**Set exercise 1**
Answer these questions about the forum thread on Bing's crawlers:
(a) What reason does the first post give for blocking the ranges of the msnbot and msn-media bots?
(b) When did msnbot-media start asking for jpgs in the form /paintings/thumbs/filename.jpg?
(c) In what form are the thumbs directories that the site actually has?
**Set exercise 2**
From the forum thread on Bing's crawlers, copy out word for word the stretch from "The msnbot and" through "2014 (gmt 0)".

**Given passage**
The msnbot and msn-media bots periodically take acid. OK, maybe they don't but they do act like it. I have blocked their ranges because they do not always follow directives in robots.txt - although heaven knows they have ample opportunities, grabbing that file every few seconds. They don't seem to "get" what 404 means and "403" after a few thousand more files may slow them somewhat. Good luck.

lucy24




msg:4634479
 2:28 am on Jan 2, 2014 (gmt 0)

One more contribution to the "What has Bing been smoking?" discussion:

Early in September, msnbot-media abruptly started asking for jpgs in the form
/paintings/thumbs/filename.jpg
I have never had a /paintings/thumbs/ directory. What I do have-- in plenty-- is directories in the form
/paintings/category/thumbs/
for assorted values of /category/. The requested filenames would be valid for this path.

Element and text location data
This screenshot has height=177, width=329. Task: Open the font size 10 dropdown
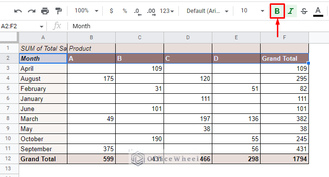(x=252, y=11)
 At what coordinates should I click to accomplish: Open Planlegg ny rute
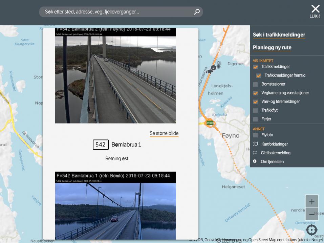pos(272,48)
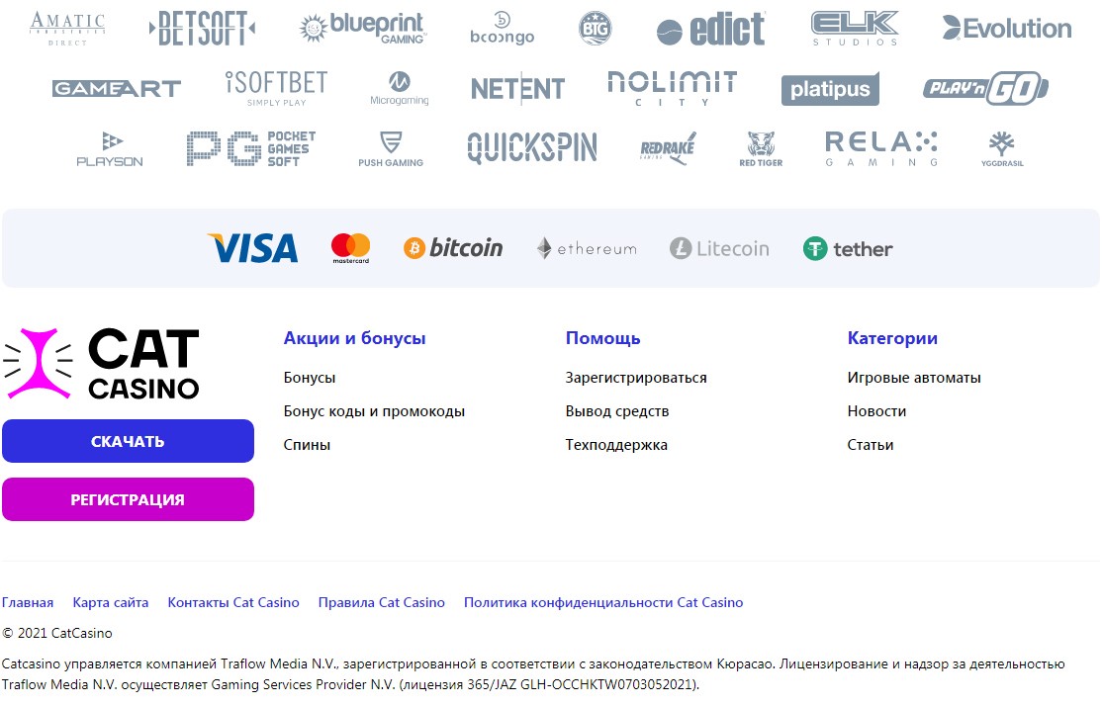1102x706 pixels.
Task: Click the Cat Casino logo
Action: (102, 364)
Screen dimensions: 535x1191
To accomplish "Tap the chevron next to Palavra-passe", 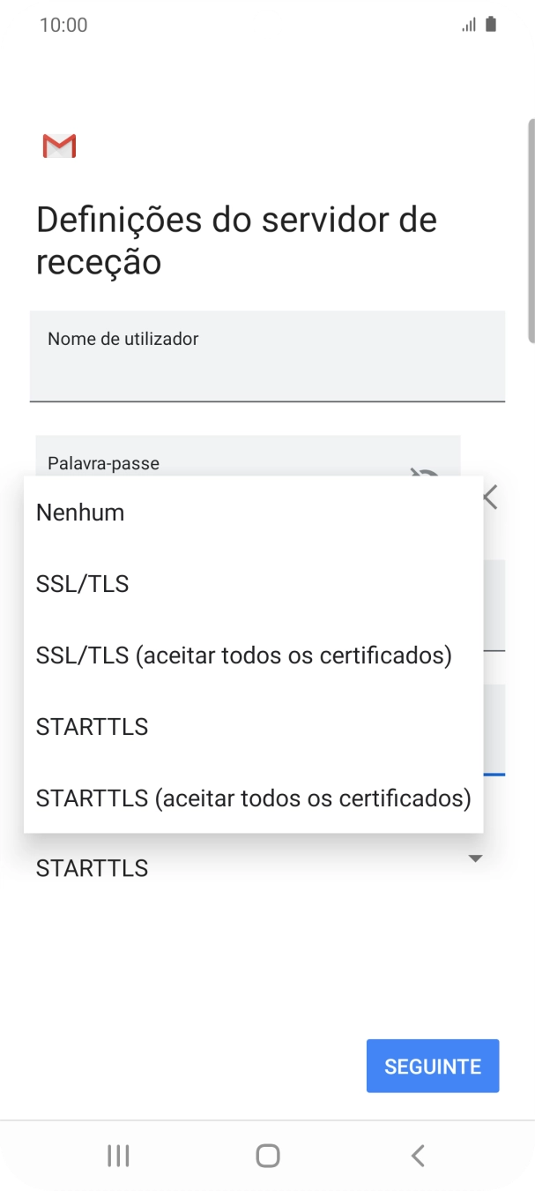I will (489, 497).
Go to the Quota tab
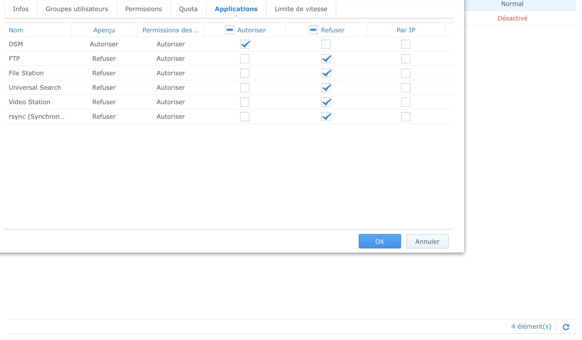The image size is (582, 340). tap(188, 9)
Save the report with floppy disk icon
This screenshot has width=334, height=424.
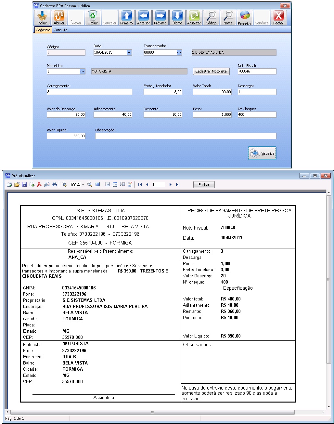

**Complete answer 1**
(a) They do not always follow directives in robots.txt.
(b) Early in September.
(c) /paintings/category/thumbs/

**Complete answer 2**
The msnbot and msn-media bots periodically take acid. OK, maybe they don't but they do act like it. I have blocked their ranges because they do not always follow directives in robots.txt - although heaven knows they have ample opportunities, grabbing that file every few seconds. They don't seem to "get" what 404 means and "403" after a few thousand more files may slow them somewhat. Good luck.

lucy24




msg:4634479
 2:28 am on Jan 2, 2014 (gmt 0)